• **WORK INSTRUCTION**: Produce all the records again exactly as they stand.

(Items from a data source)
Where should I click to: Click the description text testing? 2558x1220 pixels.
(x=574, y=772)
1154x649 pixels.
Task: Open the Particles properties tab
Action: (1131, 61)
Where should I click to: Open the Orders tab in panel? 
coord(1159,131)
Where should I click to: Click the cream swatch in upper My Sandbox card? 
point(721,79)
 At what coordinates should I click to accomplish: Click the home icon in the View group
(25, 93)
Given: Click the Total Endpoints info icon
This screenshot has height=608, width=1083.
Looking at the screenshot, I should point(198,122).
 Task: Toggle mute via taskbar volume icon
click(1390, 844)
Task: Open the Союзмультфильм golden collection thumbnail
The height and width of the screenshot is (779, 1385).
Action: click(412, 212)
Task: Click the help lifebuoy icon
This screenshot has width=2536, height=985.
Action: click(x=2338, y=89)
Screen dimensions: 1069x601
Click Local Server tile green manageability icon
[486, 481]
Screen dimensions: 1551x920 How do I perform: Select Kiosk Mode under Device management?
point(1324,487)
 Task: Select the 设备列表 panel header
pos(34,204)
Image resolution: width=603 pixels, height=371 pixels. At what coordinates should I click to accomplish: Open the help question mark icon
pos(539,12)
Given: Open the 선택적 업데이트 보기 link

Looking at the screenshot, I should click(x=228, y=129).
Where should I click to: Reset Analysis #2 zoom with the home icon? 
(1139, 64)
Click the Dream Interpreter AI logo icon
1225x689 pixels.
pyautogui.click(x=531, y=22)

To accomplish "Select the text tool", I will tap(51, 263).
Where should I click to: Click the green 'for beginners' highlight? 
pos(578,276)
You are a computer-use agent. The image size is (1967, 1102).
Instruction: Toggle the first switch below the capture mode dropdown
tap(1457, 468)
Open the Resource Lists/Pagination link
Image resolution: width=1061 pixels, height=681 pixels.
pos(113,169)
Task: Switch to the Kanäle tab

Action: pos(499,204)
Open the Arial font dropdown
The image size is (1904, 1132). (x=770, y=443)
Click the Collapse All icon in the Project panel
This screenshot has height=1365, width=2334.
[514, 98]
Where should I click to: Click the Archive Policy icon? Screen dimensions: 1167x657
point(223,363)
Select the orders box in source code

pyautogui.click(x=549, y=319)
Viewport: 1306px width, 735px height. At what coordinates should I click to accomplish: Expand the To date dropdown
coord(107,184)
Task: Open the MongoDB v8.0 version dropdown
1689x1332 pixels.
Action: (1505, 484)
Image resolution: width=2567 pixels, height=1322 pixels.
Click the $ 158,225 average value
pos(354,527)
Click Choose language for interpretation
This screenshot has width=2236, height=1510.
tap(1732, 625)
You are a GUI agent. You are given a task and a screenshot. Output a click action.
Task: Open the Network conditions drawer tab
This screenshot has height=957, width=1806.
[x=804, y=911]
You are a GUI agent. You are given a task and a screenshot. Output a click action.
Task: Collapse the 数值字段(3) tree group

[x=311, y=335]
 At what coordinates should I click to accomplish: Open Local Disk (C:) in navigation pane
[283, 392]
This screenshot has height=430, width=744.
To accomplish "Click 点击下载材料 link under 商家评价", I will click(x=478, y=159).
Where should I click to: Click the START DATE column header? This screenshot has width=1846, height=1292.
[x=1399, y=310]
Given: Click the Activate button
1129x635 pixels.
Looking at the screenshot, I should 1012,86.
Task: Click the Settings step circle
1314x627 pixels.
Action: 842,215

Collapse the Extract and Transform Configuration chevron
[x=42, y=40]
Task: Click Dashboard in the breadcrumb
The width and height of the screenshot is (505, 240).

• **FINISHED TASK**:
Where should I click to: Click the description text testing? 2558x1220 pixels.
(x=574, y=772)
1154x649 pixels.
Task: Open the Particles properties tab
Action: (1131, 61)
Where should I click to: Open the Orders tab in panel? 
coord(1159,131)
Where should I click to: Click the cream swatch in upper My Sandbox card? 
point(721,79)
 At what coordinates should I click to accomplish: Click the home icon in the View group
(25, 93)
Given: Click the Total Endpoints info icon
This screenshot has height=608, width=1083.
Looking at the screenshot, I should point(198,122).
 Task: Toggle mute via taskbar volume icon
click(1390, 844)
Task: Open the Союзмультфильм golden collection thumbnail
The height and width of the screenshot is (779, 1385).
Action: click(412, 212)
Task: Click the help lifebuoy icon
This screenshot has width=2536, height=985.
Action: click(x=2338, y=89)
Screen dimensions: 1069x601
Click Local Server tile green manageability icon
[486, 481]
Screen dimensions: 1551x920 How do I perform: Select Kiosk Mode under Device management?
point(1324,487)
 Task: Select the 设备列表 panel header
pos(34,204)
Image resolution: width=603 pixels, height=371 pixels. At what coordinates should I click to accomplish: Open the help question mark icon
pos(539,12)
Given: Open the 선택적 업데이트 보기 link

Looking at the screenshot, I should click(x=228, y=129).
Where should I click to: Reset Analysis #2 zoom with the home icon? 
(1139, 64)
Click the Dream Interpreter AI logo icon
1225x689 pixels.
pyautogui.click(x=531, y=22)

To accomplish "Select the text tool", I will tap(51, 263).
Where should I click to: Click the green 'for beginners' highlight? 
pos(578,276)
You are a computer-use agent. The image size is (1967, 1102).
Instruction: Toggle the first switch below the capture mode dropdown
tap(1457, 468)
Open the Resource Lists/Pagination link
Image resolution: width=1061 pixels, height=681 pixels.
pos(113,169)
Task: Switch to the Kanäle tab

Action: pos(499,204)
Open the Arial font dropdown
The image size is (1904, 1132). (x=770, y=443)
Click the Collapse All icon in the Project panel
This screenshot has height=1365, width=2334.
[514, 98]
Where should I click to: Click the Archive Policy icon? Screen dimensions: 1167x657
point(223,363)
Select the orders box in source code

pyautogui.click(x=549, y=319)
Viewport: 1306px width, 735px height. At what coordinates should I click to accomplish: Expand the To date dropdown
coord(107,184)
Task: Open the MongoDB v8.0 version dropdown
1689x1332 pixels.
Action: (1505, 484)
Image resolution: width=2567 pixels, height=1322 pixels.
Click the $ 158,225 average value
pos(354,527)
Click Choose language for interpretation
This screenshot has width=2236, height=1510.
tap(1732, 625)
You are a GUI agent. You are given a task and a screenshot. Output a click action.
Task: Open the Network conditions drawer tab
This screenshot has height=957, width=1806.
[x=804, y=911]
You are a GUI agent. You are given a task and a screenshot. Output a click action.
Task: Collapse the 数值字段(3) tree group

[x=311, y=335]
 At what coordinates should I click to accomplish: Open Local Disk (C:) in navigation pane
[283, 392]
This screenshot has height=430, width=744.
To accomplish "Click 点击下载材料 link under 商家评价", I will click(x=478, y=159).
Where should I click to: Click the START DATE column header? This screenshot has width=1846, height=1292.
[x=1399, y=310]
Given: Click the Activate button
1129x635 pixels.
Looking at the screenshot, I should 1012,86.
Task: Click the Settings step circle
1314x627 pixels.
Action: 842,215

Collapse the Extract and Transform Configuration chevron
[x=42, y=40]
Task: Click Dashboard in the breadcrumb
The width and height of the screenshot is (505, 240).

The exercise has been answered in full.